11 августа, одевши парадный мундир, я поехал в Петербург представляться начальнику училища и получать деньги. Около часа дня я получил 3 чека и поехал в Казначейство и Сберегальную кассу, потом в Государственный банк. Получив в трех местах 2118 рублей, я нанял хорошего лихача и, купив букет живых цветов, поехал к Е. Д. Поляковой.

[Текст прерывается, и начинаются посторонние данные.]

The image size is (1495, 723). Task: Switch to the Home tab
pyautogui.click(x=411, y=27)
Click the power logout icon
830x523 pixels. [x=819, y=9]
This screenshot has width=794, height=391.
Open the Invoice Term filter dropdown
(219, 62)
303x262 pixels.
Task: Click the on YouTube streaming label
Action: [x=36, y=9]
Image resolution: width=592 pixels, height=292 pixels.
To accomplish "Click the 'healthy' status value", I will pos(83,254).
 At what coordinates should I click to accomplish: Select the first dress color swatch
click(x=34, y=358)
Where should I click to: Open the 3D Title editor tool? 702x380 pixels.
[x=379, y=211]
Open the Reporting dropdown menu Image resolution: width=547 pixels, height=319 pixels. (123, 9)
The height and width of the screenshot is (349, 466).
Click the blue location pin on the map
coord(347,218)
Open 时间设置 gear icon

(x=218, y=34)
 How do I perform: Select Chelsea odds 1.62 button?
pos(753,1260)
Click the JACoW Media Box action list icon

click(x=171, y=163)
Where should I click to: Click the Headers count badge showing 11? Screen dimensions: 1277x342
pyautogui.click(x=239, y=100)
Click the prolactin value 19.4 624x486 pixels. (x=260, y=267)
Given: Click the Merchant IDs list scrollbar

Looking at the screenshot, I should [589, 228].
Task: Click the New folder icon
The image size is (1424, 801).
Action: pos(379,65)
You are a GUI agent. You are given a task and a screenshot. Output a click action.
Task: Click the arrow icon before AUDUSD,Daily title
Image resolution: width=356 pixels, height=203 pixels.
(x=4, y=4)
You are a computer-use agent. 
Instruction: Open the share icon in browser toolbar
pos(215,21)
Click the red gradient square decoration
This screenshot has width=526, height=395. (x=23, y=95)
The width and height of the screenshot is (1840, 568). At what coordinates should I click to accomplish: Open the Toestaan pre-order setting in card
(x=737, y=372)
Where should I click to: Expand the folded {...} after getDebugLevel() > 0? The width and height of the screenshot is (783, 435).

Прокатившись по набережной и Морской, мы поехали вечером вместе в Павловск, где смотрели в театре оперетту «Нищий студент», потом поужинали в Павловском вокзале, где она наотрез отказалась от шампанского и мы пробавлялись Château Iguem’ом. Приехав последним поездом обратно в Петербург, мы опять прокатились по набережной и островам. Она все время рассказывала о своем детстве и братьях, а я вдыхал полной грудью свежий ночной воздух и целовал ее руки… Отвезя ее домой, я отправился ночевать к Родионову, который остановился в меблированных комнатах где-то на Серпуховской. На другой день мы вечером смотрели балетный дивертисмент в «Новой опере» (театр «Олимпия» на Бассейной)[48] и потом ужинали с балетными артистами в «Малом Ярославце», а на следующий день, обратив Савицкого в акцизного чиновника и захватив с собой, отправились в сад Неметти, где учинили здоровый дебош, ибо в протоколе значилось, что «16 молодых офицеров, согнав с эстрады румын и разобравши инструменты, стали производить ими громкие и несообразные звуки и шум, а потом во время объяснения в конторе сломали телефон, налив в него пива и чернил, а слуховую трубку, оторвавши, увезли с собой». Оттуда вереницей в 8 извозчиков мы направились в какой-то притон на Песках, где пьянствовали до утра.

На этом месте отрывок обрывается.